Coincover, established in 2018, offers unique technology to protect digital assets for crypto companies and individual investors. This includes monitoring and analyzing transactions to identify suspicious activities, defending against cyber threats and malicious attacks, and providing end-to-end encrypted vaults for secure storage and private key recovery.
According to official reports, Coincover has protected over 5 million wallets and assisted over 500 blockchain companies, including Fireblocks, BitGo, and Ledger, safeguarding approximately $30 billion from risks.
In 2023, Coincover completed a Series B funding round led by Foundation Capital, raising $30 million. Other investors in Coincover include Element Ventures, CMT Digital, Avon Ventures, FinTech Collective, Volt Capital, and DRW Venture Capital.
Asset security is the cornerstone of the sustainable development of the crypto economy. A lack of security measures directly undermines user confidence in crypto industry participation.
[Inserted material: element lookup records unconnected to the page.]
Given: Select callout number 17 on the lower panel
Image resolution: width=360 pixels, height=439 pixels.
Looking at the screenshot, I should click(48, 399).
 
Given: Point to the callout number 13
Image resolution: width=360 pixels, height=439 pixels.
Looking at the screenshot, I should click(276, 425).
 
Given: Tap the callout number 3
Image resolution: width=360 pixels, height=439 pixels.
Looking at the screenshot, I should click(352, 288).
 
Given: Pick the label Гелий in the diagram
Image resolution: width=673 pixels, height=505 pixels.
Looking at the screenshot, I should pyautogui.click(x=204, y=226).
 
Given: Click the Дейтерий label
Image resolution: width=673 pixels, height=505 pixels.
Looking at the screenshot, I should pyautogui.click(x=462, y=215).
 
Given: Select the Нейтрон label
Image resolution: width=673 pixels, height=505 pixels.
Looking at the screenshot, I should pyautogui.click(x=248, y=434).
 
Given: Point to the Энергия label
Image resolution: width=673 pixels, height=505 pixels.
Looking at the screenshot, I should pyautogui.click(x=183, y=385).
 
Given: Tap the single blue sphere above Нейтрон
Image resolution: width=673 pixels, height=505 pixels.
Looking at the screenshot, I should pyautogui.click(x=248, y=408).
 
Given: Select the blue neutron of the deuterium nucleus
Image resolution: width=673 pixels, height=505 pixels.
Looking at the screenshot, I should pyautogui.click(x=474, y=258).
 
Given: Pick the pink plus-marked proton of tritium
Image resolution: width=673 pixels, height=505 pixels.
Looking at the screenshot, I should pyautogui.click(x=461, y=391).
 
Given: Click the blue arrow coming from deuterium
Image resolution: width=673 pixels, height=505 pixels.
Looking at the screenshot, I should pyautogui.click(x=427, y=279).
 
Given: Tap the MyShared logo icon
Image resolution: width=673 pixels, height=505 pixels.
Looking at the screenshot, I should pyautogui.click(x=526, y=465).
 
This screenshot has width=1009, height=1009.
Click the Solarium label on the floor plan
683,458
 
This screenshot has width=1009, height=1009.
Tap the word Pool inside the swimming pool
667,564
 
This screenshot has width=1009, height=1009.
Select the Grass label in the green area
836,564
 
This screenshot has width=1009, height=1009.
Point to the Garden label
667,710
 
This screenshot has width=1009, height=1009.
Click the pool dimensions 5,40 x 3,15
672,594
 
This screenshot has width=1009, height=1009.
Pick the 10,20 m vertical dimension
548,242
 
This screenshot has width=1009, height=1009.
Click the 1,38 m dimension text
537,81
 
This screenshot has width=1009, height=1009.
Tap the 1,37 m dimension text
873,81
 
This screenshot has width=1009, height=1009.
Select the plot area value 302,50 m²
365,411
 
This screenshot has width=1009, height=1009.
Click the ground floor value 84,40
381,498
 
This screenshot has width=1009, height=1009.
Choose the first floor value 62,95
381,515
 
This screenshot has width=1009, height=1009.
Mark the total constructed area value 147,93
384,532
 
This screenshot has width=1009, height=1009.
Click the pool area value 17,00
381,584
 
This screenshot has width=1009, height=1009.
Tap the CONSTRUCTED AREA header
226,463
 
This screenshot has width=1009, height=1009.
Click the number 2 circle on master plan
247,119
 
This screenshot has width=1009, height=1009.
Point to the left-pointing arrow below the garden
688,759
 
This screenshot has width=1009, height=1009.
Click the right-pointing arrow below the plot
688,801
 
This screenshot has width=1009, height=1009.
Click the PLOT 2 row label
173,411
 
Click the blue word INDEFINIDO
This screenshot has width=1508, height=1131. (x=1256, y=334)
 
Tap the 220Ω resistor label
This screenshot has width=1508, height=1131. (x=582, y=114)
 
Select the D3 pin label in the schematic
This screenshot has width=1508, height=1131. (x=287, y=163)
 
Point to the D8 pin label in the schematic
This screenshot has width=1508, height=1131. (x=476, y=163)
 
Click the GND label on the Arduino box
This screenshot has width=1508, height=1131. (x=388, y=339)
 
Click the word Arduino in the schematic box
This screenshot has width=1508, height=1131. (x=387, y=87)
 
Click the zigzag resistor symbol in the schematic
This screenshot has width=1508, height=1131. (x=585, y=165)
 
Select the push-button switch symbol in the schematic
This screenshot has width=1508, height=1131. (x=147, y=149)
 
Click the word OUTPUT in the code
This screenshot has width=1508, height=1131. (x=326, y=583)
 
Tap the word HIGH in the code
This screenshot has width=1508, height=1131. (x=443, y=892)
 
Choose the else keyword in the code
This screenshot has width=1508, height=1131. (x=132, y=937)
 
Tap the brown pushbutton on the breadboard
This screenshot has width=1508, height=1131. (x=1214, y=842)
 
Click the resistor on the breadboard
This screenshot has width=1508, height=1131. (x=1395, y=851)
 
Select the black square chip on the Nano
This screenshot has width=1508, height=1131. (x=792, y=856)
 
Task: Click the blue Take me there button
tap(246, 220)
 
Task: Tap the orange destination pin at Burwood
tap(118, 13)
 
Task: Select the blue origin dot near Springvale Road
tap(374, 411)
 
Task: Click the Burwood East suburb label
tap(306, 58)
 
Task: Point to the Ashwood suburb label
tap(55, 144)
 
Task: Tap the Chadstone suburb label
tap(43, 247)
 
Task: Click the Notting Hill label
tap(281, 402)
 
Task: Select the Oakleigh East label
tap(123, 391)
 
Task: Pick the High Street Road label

This leads to significant market volatility and hinders the large-scale commercial adoption and long-term sustainable development of the entire crypto ecosystem.
Therefore, blockchain security companies play a crucial role in promoting the industry’s healthy development. In addition to the ten companies mentioned above, more and more crypto security firms are emerging in various specialized fields, such as Immunefi, a crypto bug bounty platform; GoPlus Security, which focuses on modular user security layers for Web3; and Cube3, a Web3 firewall network. They continuously fill market gaps and drive industry progress by launching innovative security solutions.
User education in crypto security is also extremely important. Users must actively follow and adapt to market developments, continuously update their security knowledge and practices, and remain vigilant to protect their funds better. The crypto industry can only achieve healthy and sustainable development through collaborative efforts from multiple parties.